Dans les plaines agricoles du Pas de Calais, lorsque les épis de blé commencent à jaunir sous le soleil du début d’été, une course contre la montre s’organise discrètement entre les champs. Pour les bénévoles de la LPO, l’objectif est simple mais essentiel : repérer les nids de busards avant le passage des moissonneuses. Derrière cette mission de protection de la biodiversité se trouve des passionnés de nature qui sillonnent les campagnes à la recherche de ces oiseaux fragiles. Chaque année, dès le printemps, les busards choisissent les grandes cultures céréalières pour y installer leurs nids. Blé, orge ou colza deviennent alors de véritables refuges pour ces rapaces discrets qui nichent directement au sol. Mais cette particularité représente aussi un danger important. Les périodes de récolte coïncident souvent avec la présence des jeunes oiseaux encore incapables de voler. Sans intervention, les nids risquent d’être détruits lors du passage des machines agricoles. Pour éviter ces drames silencieux, certains passionnés consacrent une grande partie de leur temps libre à localiser les nids. Jumelles autour du cou et regard attentif tourné vers le ciel, ils observent les allées et venues des oiseaux afin d’identifier les zones de nidification. Une mission qui demande patience, expérience et connaissance du comportement animal.
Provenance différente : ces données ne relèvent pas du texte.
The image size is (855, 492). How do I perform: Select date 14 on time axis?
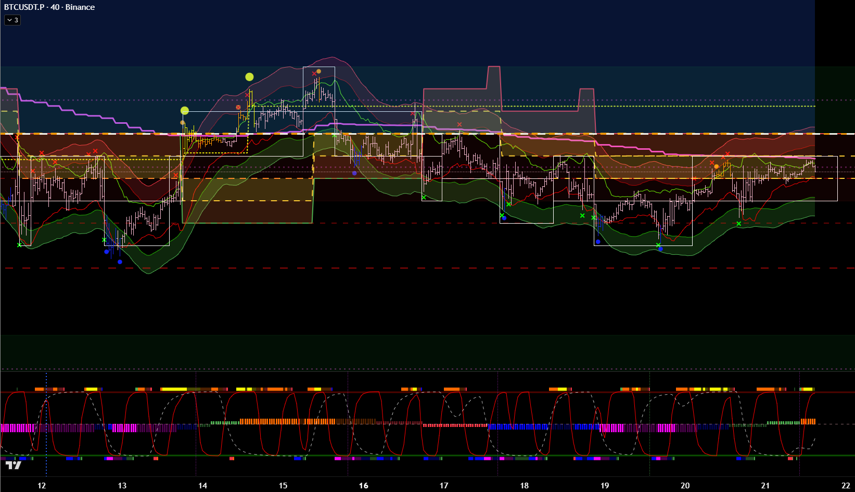(202, 486)
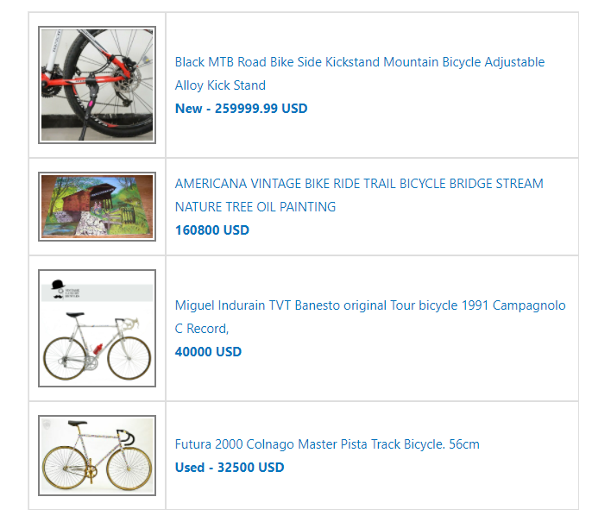Click the 'Used' condition label
The width and height of the screenshot is (592, 522).
click(x=190, y=468)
« Il faut parfois plusieurs heures d’observation pour repérer précisément un nid », explique ces défenseurs de la faune sauvage. « Les busards sont très discrets. On observe leurs déplacements, leur manière de plonger dans les cultures ou de rapporter de la nourriture. Chaque détail compte. » Une fois les nids localisés, un travail de coopération débute avec les agriculteurs. Dans la majorité des cas, les exploitants acceptent volontiers de préserver quelques mètres carrés autour du nid afin de permettre aux jeunes oiseaux de terminer leur développement en sécurité. Des protections peuvent également être installées pour éviter les attaques de prédateurs. Cette collaboration entre passionnés de nature et monde agricole permet chaque année de sauver de nombreux oisillons. Un engagement discret mais précieux pour la préservation d’espèces protégées dont les effectifs restent fragiles en France.